→ Text
----

As the dog days of summer descend upon us, the threat of an LIRR strike any time beginning in 11 days looms larger and larger. While the MTA brass and LIRR unions met on Tuesday, the sessions lasted only around four hours, and the MTA is looking not to Albany but to Washington for help.
It’s interesting to see the buck pass from Andrew Cuomo, up for reelection, to Congress, a deeply unpopular, highly partisan federal agency. As the LIRR is overseen by the feds though, Cuomo can punt. Whether voters will recognize this in November will depend upon the outcome. Earlier this week, though, while speaking with reporters, Cuomo, who was willing to take the credit for bridging Transit’s and the TWU’s labor impasse, effectively punted on the LIRR. WNYC offered up this transcript:
“It’s actually Congress that can end a strike and impose a settlement one way or the other,” Cuomo said on Monday. “So right now it seems that Congress is pivotal to what happens here, and from what I read in the newspapers it’s going to depend on what Congress intends to do and what they say they’re going to do. Congress can order them to go back, Congress can order a settlement, Congress can order mediation, Congress can order arbitration, Congress can do almost whatever they want, because they are in control of the resolution of the strike.
“The possibility of a strike causes so much anxiety I don’t even like to think about it. There is no good alternative to the LIRR on Long Island. The commute would be horrendous, however we do it. And they talk about contingency plans — we’ll have buses, we’ll have carpools — and you can do all of the above; it is still a miserable situation. So I have said to both parties: I truly hope it doesn’t get to that point. If it does get to that point, I hope Congress acts immediately to resolve it, and resolves it in a prudent way. But that they resolve it.”
Small comfort to the people of Long Island, but MTA CEO and Chairman Tom Prendergast, clearly at the behest of his boss in Albany, has asked Congress to assist. He’s traveling to Washington, D.C., on Wednesday to discuss the situation with lawmakers and sent a letter ahead of his arrival to Harry Reid, Mitch McConnell, John Boehner and Nancy Pelosi asking Congress to do something. He wrote:
I am writing to you to seek clarification on what role Congress intends to play in the event that 5,400 employees of the Long Island Rail Road (LIRR) walk off the job as early as Sunday, July 20th and paralyze the nation’s largest regional economy. Tomorrow I will be traveling to Washington D.C. to meet with members of Congress on the MTA’s position and request a clear answer on whether the United States Congress is prepared to take action if LIRR’s unions decide to stage a strike.
Over the past several months the New York Metropolitan Transportation Authority (MTA) has made a number of attempts to settle a labor dispute with unions representing LIRR’s employees. As Chairman of the MTA, I strongly believe that a resolution can be reached in a fiscally responsible manner; unfortunately, the union’s leadership has taken the position that the MTA must meet its demands or it will strike, a threat they feel comfortable making because they assume Congress will stop their strike after a few days.

----

→ Data extract
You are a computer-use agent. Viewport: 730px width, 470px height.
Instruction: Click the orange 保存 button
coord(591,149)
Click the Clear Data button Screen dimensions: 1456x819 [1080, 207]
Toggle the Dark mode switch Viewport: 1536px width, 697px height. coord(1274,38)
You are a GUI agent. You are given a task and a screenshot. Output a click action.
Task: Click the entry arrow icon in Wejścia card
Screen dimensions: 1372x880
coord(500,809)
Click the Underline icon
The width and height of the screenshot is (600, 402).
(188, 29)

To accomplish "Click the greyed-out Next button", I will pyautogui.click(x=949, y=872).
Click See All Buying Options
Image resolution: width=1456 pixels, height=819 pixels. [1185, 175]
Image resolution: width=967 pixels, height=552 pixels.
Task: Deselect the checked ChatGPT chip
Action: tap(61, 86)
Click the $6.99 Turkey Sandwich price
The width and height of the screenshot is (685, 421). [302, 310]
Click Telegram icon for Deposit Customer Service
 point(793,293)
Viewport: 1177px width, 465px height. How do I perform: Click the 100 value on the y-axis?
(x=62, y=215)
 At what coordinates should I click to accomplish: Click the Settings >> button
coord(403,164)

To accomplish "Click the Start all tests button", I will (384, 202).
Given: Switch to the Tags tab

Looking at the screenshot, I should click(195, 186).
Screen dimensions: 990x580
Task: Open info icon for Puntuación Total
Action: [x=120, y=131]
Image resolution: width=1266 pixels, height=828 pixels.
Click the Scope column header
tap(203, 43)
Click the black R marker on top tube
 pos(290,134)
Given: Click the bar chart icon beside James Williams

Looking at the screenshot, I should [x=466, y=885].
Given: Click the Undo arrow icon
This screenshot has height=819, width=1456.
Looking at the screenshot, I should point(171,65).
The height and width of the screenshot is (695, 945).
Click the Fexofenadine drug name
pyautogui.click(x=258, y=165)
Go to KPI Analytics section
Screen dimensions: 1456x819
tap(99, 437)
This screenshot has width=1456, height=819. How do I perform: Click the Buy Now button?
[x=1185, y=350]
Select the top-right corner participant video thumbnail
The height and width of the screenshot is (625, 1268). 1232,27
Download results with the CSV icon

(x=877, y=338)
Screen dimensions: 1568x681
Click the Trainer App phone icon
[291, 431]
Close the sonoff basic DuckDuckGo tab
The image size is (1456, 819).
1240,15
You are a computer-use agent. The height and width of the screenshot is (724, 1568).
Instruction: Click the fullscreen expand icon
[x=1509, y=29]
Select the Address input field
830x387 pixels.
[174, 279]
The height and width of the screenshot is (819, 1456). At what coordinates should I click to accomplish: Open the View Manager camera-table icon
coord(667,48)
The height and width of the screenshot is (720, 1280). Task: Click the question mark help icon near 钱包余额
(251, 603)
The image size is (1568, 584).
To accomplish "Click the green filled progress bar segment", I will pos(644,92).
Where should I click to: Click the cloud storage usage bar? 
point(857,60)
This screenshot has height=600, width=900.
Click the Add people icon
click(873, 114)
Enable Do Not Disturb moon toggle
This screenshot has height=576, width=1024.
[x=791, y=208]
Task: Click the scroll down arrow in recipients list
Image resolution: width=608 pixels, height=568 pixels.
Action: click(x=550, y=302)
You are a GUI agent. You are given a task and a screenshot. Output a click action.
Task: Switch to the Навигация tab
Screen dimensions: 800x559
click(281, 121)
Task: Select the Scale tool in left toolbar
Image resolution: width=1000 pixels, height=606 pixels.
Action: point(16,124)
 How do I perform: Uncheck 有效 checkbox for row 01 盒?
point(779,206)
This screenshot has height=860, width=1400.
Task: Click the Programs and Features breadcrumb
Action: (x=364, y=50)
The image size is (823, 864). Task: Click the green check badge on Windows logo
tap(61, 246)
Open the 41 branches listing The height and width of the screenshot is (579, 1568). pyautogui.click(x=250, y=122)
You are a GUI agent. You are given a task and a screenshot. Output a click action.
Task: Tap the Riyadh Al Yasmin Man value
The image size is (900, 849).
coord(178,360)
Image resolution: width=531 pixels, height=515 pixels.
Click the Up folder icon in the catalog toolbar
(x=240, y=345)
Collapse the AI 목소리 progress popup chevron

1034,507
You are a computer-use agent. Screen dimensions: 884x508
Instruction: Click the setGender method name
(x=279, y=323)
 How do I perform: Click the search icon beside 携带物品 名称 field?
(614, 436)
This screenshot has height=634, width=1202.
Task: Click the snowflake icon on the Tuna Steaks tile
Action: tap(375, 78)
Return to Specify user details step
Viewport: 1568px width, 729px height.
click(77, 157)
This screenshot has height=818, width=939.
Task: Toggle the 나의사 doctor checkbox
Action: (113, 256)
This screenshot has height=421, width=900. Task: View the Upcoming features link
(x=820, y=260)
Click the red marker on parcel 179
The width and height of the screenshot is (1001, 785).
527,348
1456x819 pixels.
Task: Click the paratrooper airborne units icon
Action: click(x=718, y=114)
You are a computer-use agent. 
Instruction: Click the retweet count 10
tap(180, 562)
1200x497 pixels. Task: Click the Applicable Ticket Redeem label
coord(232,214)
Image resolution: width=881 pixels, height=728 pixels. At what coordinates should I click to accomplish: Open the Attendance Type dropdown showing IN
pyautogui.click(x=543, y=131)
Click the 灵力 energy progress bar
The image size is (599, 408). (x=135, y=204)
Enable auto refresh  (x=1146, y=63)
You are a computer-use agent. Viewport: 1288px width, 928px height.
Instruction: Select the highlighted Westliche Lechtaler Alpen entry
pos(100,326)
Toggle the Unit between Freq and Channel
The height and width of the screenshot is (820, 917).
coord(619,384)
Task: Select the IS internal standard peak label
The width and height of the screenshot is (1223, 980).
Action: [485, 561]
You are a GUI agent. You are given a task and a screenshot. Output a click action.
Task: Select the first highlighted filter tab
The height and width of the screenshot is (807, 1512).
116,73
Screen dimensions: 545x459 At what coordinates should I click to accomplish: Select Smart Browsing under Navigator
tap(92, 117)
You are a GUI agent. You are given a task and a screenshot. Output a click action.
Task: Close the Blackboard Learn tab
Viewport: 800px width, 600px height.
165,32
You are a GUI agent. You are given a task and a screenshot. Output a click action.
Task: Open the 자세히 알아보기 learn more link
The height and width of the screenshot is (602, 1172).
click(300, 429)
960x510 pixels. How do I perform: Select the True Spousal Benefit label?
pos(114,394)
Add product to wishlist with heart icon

----

→ Problem A
Please rewrite the LIRR strike text beginning at "As the dog days" and stopping after "Washington for help.", changing "four hours" to "five hours".
→ Problem B
Pull out each line of the records that includes the word "perform".

→ Task response A
As the dog days of summer descend upon us, the threat of an LIRR strike any time beginning in 11 days looms larger and larger. While the MTA brass and LIRR unions met on Tuesday, the sessions lasted only around five hours, and the MTA is looking not to Albany but to Washington for help.

→ Task response B
Viewport: 1177px width, 465px height. How do I perform: Click the 100 value on the y-axis?
This screenshot has width=1456, height=819. How do I perform: Click the Buy Now button?
 How do I perform: Uncheck 有效 checkbox for row 01 盒?
 How do I perform: Click the search icon beside 携带物品 名称 field?
960x510 pixels. How do I perform: Select the True Spousal Benefit label?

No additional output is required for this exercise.